Five tracks we would love to see return

Finley Crebolder
Malaysia: Return on the cards?

Malaysia: Return on the cards?

Razlan Razali, the boss of the Sepang circuit, confirmed that the Malaysian Prime Minister was interested in seeing the nation’s Grand Prix return to the calendar in the next few years.

This news has been welcomed by F1 fans, and is undoubtedly not the only track people would like to see return.

Strong cases can be made for the likes of Watkins Glen, Brands Hatch and the Adelaide Street Circuit, but this is our top five…


The former Italian and San Marino Grand Prix host is unfortunately and understandably best remembered for that tragic  weekend in 1994 when we lost both Roland Ratzenburger and Ayrton Senna. While it did host these tragedies, it also played host to some of the best racing on the calendar.

Being a track with a huge variety of corners, it was massively challenging for drivers, but equally rewarding if they got it right.

Even after it was slowed down after 1994, the track still provided many iconic moments such as Jenson Button’s first pole position and the battle between Michael Schumacher and Fernando Alonso in 2005.

With Monza (hopefully) not going away any time soon and Liberty wanting to spread the sport across the world, a return for Imola is unlikely, but we can dream…

Istanbul Park

Sadly, Istanbul Park was removed from the calendar in 2011 after hosting just seven races, due to the lack of interest in the sport in Turkey. Nevertheless, it was one of the most exciting tracks on the circuit in those seven years.

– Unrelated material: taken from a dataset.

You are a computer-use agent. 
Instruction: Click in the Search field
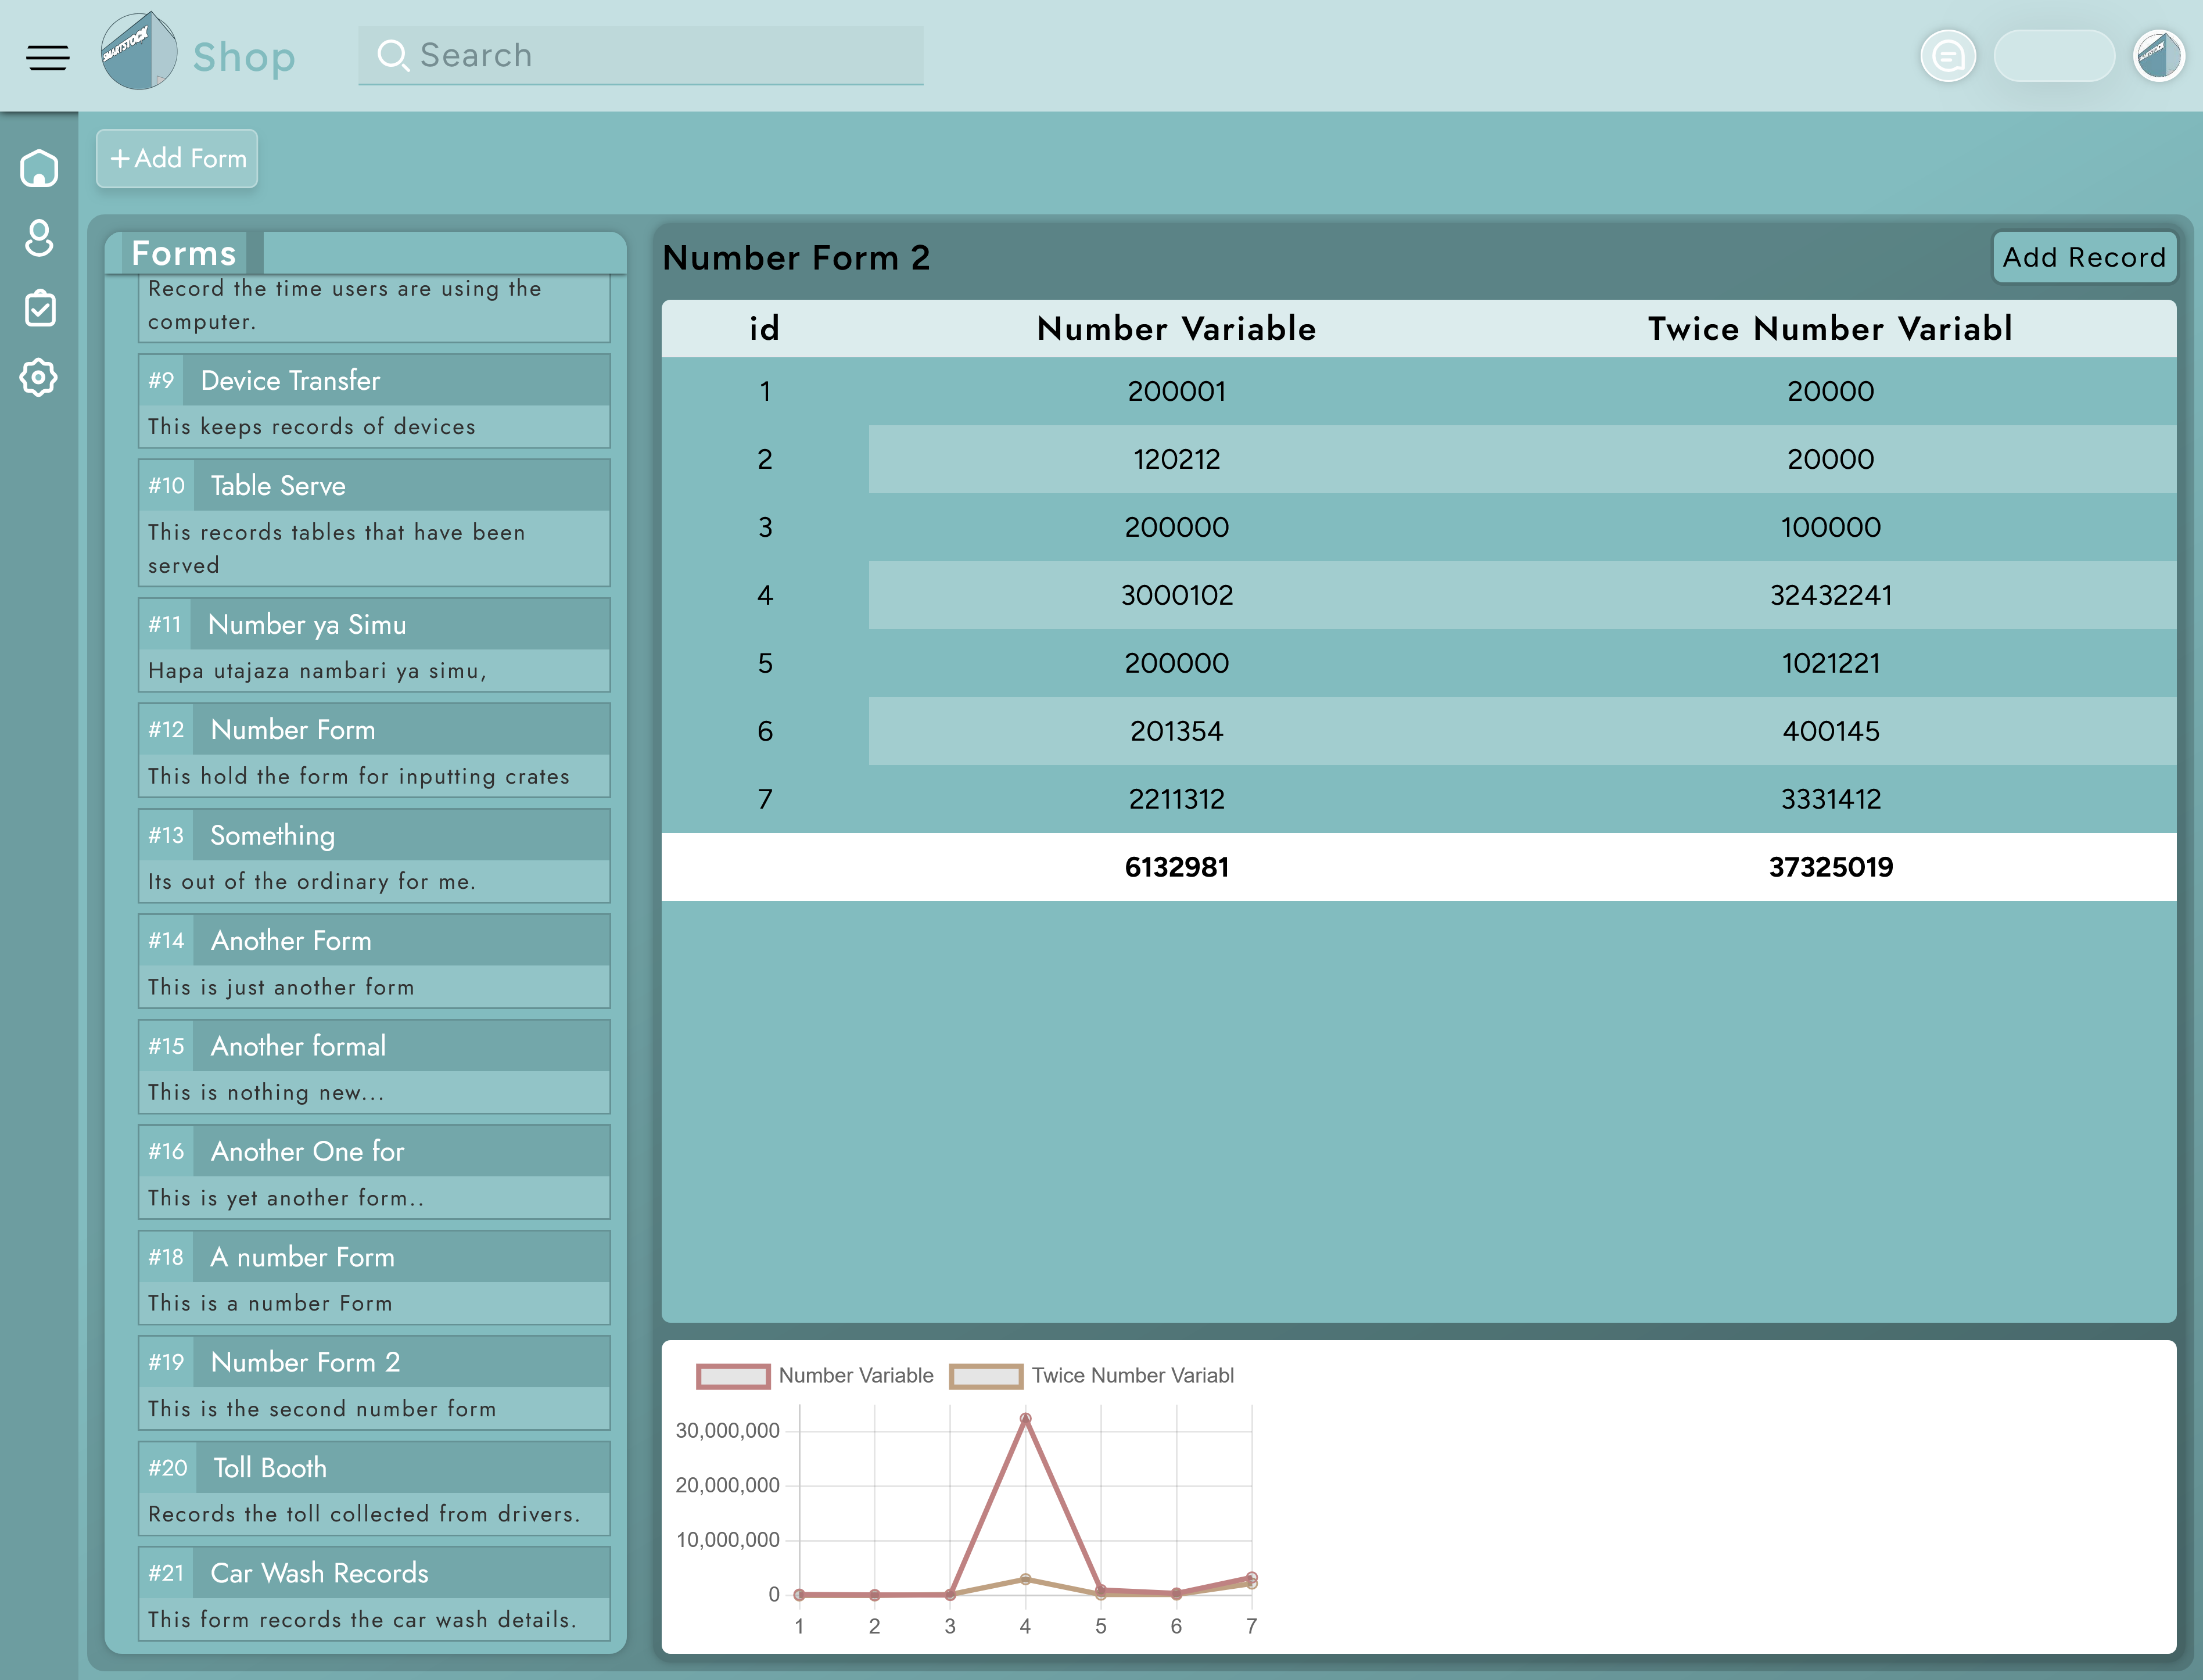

Who could forget Felipe Massa’s first ever win there in 2006? Or Webber and Vettel’s crash in 2010? Or, perhaps most memorably of all, Turn 8? On a track with many great ones, this corner would become one of the most renowned corners in F1 by drivers and fans alike.

At least we get a yearly reminder of that great corner with Turns 16, 17 and 18 at Circuit of the Americas for the United States Grand Prix.

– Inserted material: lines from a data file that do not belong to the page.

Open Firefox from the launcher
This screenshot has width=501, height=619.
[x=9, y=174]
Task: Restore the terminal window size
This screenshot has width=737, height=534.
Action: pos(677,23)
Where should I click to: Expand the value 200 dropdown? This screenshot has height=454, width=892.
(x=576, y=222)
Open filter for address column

It’s fair to say that if the track had been in a country with a larger appetite for Formula 1, it would’ve gone on to become a staple of the calendar. With Chase Carey meeting the Turkish president back in 2017, though, there’s still a chance it could be in future.


Making its first appearance in 1952, the Dutch Grand Prix was one of the longest standing races until it was removed from the calendar in 1985, but its return would be welcomed by many.

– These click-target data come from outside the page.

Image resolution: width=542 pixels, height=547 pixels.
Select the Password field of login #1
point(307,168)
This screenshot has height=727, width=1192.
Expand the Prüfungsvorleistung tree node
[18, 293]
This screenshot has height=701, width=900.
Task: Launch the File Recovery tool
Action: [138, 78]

Zandvoort was full of a number of quick and challenging corners which made for entertaining races, but it often drew criticism for putting speed abover safety, so much so that in 1972 the drivers refused to race there. It made modifications and remained on the calendar for another 13 years before it was removed for financial reasons.

However, with Max Verstappen making Formula 1 more popular than ever in The Netherlands, it may well be just a matter of time before we see Zandvoort return.

The Red Bull driver and his Orange Army may well have a home Grand Prix.


The Formula  1 world breathed a collective sigh of relief when it was confirmed that there would be a German Grand Prix this season, having only been a biennial event since 2014. However, many would argue that the wrong track is hosting it.

The old Nurburgring track, famously referred to as “The Green Hell” by Sir Jackie Stewart, was the longest, most dangerous and challenging race on the calendar. Following Niki Lauda’s famous crash in 1976, it was deemed too dangerous and was eventually replaced by a Grand Prix course built around the original track. This track would go on to host races from 1984 to 2013 and was popular among the drivers.

The Nurburgring is arguably the most famous race track in the world and is a truly classic name in Formula 1, so it only seems right that it should host a Grand Prix in some form.


With Liberty being so outspoken about their intentions to make F1 a truly global sport, the fact that there isn’t a Grand Prix in Africa can’t go unnoticed.

The last track to host one there was the Kyalami circuit in South Africa, which did so from 1967 to 1985. In these years, it was one of the most popular and fastest tracks around. After being removed for political reasons in 1985, a modified version of the track returned briefly in 1992 but was not nearly as successful.

With there already being races in five of the six continents that could feasibly host one (no offence Antartica), Africa not having one is a gaping hole in the calendar.

Liberty will surely want to change this ASAP, and Kyalami is the top contender for when they do so. Bring it back!